Eu tinha 16 anos quando aconteceu, mas nunca chamei de "o incidente" o que foi. Não foi agressivo ou enérgico como eles explicaram na escola. Eu não precisava lutar. Não fui direto para o hospital porque fui cortado e precisei de ajuda médica. Mas eu sabia que o que tinha acontecido era errado e me destruiu.

Meu agressor me disse que eu devia isso a ele. Eu havia planejado um dia com um grupo de amigos que conheci em uma conferência de liderança, mas quando o dia chegou todos fugiram, exceto um cara. Tentei dizer que nos encontraríamos outra hora; ele insistiu em subir. Passamos o dia todo no clube do lago local com todos os meus amigos e, quando o dia estava chegando ao fim, levei-o de volta à minha casa para pegar o carro e, finalmente, mandei-o embora. Quando chegamos lá, ele me disse que nunca havia caminhado antes e notou a floresta densa atrás da minha casa e a Trilha dos Apalaches que leva a eles. Ele perguntou se poderíamos fazer uma caminhada rápida antes de sua longa viagem para casa, porque "eu devia isso a ele" por dirigir todo aquele caminho.
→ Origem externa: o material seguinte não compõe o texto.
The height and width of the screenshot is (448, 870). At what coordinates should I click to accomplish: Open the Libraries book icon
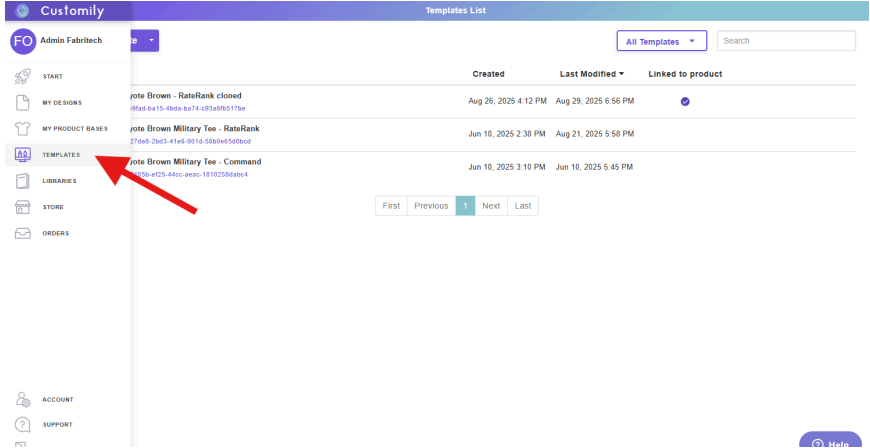click(22, 181)
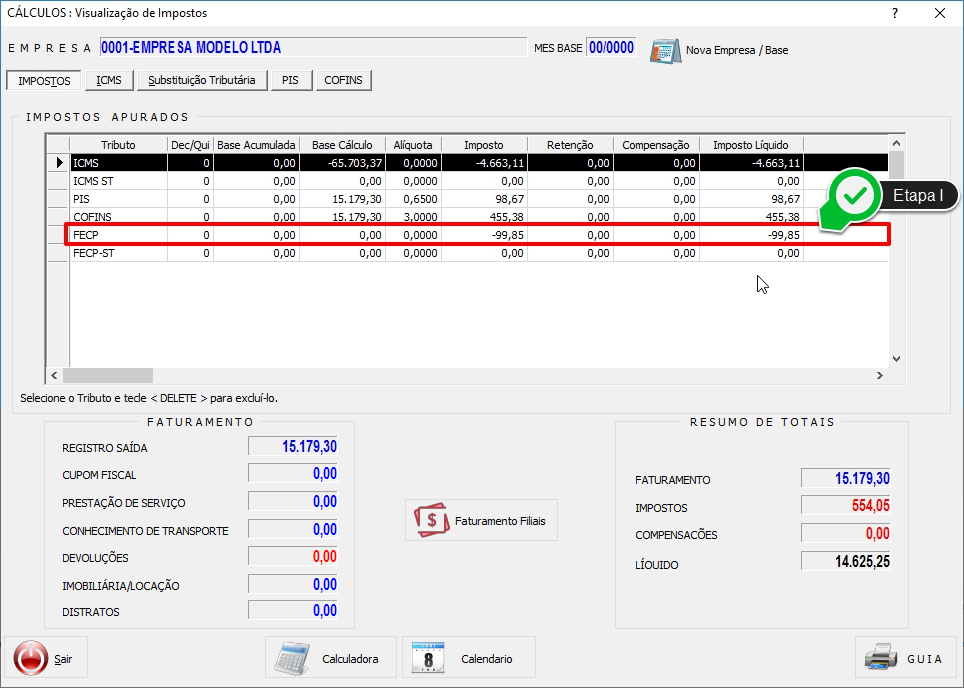Click the printer icon for GUIA

(x=881, y=658)
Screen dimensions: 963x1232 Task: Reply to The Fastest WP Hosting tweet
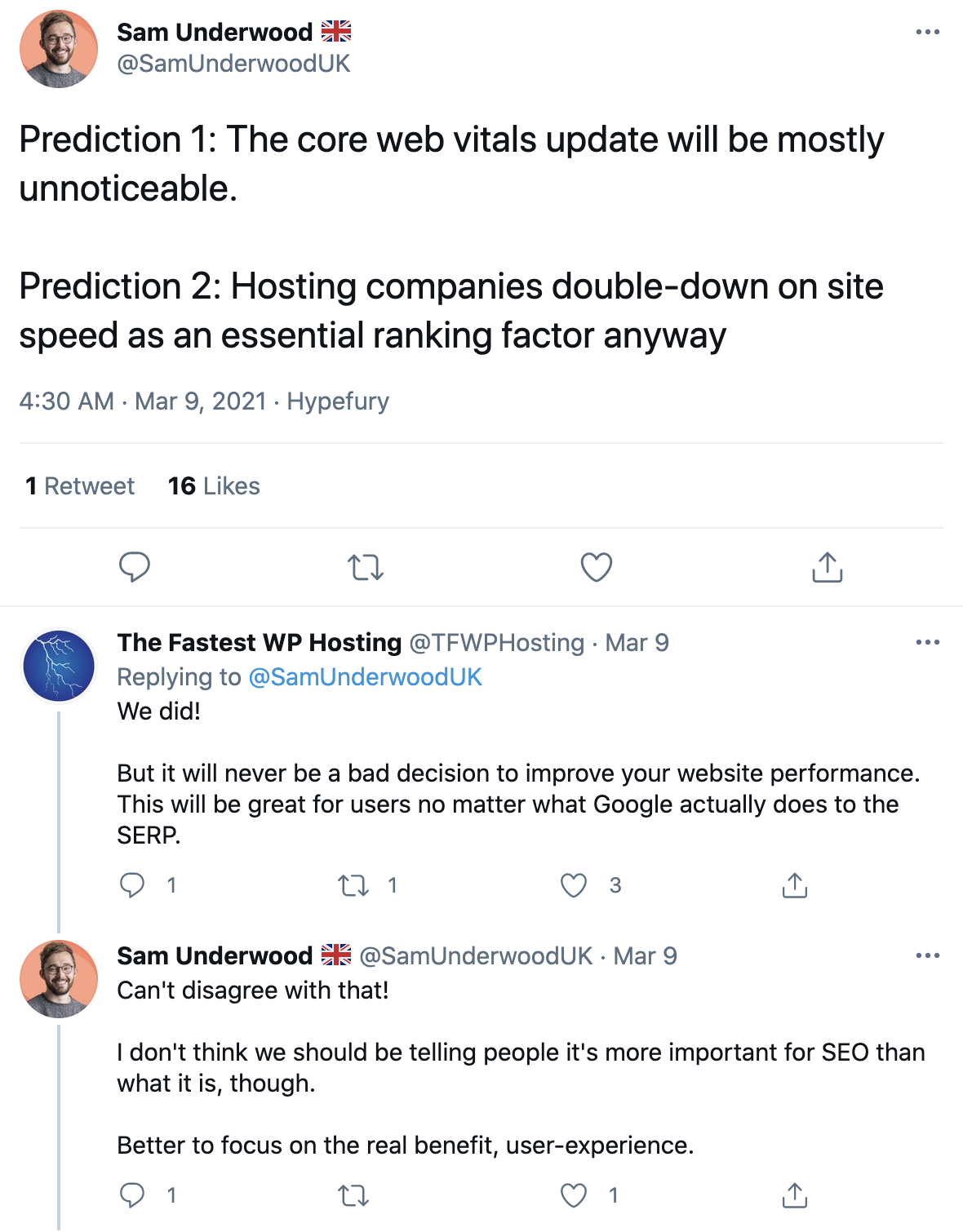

Mal tínhamos chegado a um ponto na floresta onde eu não pude mais ver minha casa quando ele perguntou se poderíamos sentar e conversar em uma árvore caída ao lado do caminho. Eu me sentei propositalmente fora de seu alcance, mas ele não estava entendendo. Ele ficava me dizendo como era rude fazê-lo vir até aqui para me visitar e não mandá-lo para casa com um "presente de verdade". Ele começou a me tocar, dizendo que eu devia isso a ele porque ele não desistiu de mim como todo mundo. Eu não queria nada disso, mas não pude evitar.

Eu me tranquei no meu quarto durante a semana seguinte porque não pude enfrentar ninguém. Eu me senti tão sujo e envergonhado; exatamente como a vítima de Turner colocou em seu discurso no tribunal para Turner: "Eu não quero mais meu corpo ... Eu queria tirar meu corpo como uma jaqueta e deixá-lo." Não tinha ideia de como falar sobre isso. Não pude contar aos meus pais que fiz sexo; eles teriam ficado tão chateados comigo. Não pude contar aos meus amigos; eles me chamariam de nomes terríveis e eu teria uma má reputação. Por isso, passei anos sem contar a ninguém e tentei continuar como se nada tivesse acontecido.

Logo depois do "incidente", encontrei uma saída para minha dor. Foi na prática de natação - fizemos uma série de lactato, o que significa nadar o máximo de séries de 200 metros possível e ainda fazer o intervalo de tempo, que diminuiu dois segundos a cada série. Nadei todo o treino com meus óculos cheios de lágrimas, mas aquela série extremamente dolorosa foi a primeira vez que consegui livrar-me de um pouco da minha dor.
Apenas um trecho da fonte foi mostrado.